> [OBJECTIVE]: Convert every item from the line containing "Task: Click the Google" down to the line containing "coord(101,237)" into a two-column CSV with the headers item_text and item_answer, one row per item. Put each field in double quotes and replace any line breaks inside it with spaces.

> [DATA ENTRIES]:
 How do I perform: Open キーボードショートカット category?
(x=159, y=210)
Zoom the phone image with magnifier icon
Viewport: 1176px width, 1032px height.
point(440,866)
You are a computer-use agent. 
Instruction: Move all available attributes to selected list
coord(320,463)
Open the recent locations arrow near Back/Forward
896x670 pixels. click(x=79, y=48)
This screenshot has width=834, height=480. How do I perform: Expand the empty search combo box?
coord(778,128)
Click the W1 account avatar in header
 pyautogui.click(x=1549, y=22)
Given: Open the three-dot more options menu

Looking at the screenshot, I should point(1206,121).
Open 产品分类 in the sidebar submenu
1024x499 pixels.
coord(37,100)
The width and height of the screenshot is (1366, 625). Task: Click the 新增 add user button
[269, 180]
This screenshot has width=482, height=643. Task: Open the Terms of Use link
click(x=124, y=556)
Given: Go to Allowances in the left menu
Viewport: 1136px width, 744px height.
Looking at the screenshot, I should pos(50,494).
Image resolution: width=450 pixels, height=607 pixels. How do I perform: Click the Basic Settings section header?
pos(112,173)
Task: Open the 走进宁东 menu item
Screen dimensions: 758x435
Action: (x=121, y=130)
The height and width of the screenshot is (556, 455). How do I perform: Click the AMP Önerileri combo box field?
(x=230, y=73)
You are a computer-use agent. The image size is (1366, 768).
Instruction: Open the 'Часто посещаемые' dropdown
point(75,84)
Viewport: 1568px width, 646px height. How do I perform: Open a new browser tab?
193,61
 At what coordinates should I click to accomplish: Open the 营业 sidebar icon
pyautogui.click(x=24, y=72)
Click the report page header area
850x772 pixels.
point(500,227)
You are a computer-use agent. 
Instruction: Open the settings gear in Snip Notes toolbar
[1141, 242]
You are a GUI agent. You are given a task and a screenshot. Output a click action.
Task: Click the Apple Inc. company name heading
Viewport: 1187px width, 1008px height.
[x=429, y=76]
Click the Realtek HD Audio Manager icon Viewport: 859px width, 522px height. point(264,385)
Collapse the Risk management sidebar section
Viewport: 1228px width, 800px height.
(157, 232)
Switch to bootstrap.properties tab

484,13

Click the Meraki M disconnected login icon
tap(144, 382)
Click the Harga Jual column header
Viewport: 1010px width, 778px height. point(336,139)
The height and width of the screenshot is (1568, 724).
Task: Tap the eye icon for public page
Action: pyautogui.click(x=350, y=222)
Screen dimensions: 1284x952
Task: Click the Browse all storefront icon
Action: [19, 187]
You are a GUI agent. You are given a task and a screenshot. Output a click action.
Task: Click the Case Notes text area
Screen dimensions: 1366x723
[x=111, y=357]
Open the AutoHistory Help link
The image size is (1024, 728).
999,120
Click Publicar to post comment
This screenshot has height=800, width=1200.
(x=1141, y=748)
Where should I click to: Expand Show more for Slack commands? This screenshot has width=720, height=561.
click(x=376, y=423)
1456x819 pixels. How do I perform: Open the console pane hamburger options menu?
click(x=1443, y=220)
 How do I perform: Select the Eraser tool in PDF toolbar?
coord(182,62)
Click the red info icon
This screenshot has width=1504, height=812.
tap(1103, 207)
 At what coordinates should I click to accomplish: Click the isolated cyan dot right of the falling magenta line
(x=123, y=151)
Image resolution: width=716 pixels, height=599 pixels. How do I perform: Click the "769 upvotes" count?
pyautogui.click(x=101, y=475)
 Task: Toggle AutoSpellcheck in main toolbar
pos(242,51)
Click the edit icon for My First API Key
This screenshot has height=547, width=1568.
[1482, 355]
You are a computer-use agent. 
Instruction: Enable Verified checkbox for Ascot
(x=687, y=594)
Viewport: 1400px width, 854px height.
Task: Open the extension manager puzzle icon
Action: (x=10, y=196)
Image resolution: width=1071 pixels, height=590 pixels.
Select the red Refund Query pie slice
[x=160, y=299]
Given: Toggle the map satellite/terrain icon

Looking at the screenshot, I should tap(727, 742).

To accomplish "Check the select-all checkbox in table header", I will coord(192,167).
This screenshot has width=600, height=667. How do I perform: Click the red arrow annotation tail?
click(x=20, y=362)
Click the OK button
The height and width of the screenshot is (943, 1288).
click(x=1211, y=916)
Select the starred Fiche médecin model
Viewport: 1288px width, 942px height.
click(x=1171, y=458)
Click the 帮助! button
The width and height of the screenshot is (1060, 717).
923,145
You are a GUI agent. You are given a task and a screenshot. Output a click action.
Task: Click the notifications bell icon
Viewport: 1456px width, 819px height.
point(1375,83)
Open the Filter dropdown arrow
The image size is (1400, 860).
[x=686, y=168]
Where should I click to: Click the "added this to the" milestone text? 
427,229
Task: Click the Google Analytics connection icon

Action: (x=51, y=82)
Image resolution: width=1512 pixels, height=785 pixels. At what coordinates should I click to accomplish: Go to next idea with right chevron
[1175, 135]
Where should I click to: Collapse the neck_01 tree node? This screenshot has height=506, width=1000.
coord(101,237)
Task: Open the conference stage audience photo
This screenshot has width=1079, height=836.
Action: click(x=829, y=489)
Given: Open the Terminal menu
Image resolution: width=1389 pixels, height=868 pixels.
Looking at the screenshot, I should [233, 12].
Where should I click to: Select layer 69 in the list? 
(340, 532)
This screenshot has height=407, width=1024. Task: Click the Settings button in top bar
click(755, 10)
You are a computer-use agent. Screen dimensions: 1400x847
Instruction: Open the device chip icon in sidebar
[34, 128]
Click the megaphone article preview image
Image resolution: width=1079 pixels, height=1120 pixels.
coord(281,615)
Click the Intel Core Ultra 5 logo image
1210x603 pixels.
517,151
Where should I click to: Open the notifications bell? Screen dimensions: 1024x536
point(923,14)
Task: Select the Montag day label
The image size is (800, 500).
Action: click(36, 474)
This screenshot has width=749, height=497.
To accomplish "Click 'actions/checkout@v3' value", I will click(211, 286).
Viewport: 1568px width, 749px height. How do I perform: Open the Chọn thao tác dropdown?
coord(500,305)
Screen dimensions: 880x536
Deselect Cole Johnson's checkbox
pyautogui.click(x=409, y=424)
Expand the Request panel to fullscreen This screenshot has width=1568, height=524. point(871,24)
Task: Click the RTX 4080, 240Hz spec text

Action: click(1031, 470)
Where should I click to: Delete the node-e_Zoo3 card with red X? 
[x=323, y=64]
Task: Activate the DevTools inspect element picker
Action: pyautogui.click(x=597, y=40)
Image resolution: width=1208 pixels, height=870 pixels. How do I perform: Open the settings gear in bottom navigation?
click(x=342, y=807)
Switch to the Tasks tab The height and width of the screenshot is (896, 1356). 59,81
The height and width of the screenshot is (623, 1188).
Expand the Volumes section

> [EXERCISE SOLUTION]:
item_text,item_answer
"Task: Click the Google Analytics connection icon","Action: (x=51, y=82)"
"Image resolution: width=1512 pixels, height=785 pixels. At what coordinates should I click to accomplish: Go to next idea with right chevron","[1175, 135]"
"Where should I click to: Collapse the neck_01 tree node? This screenshot has height=506, width=1000.","coord(101,237)"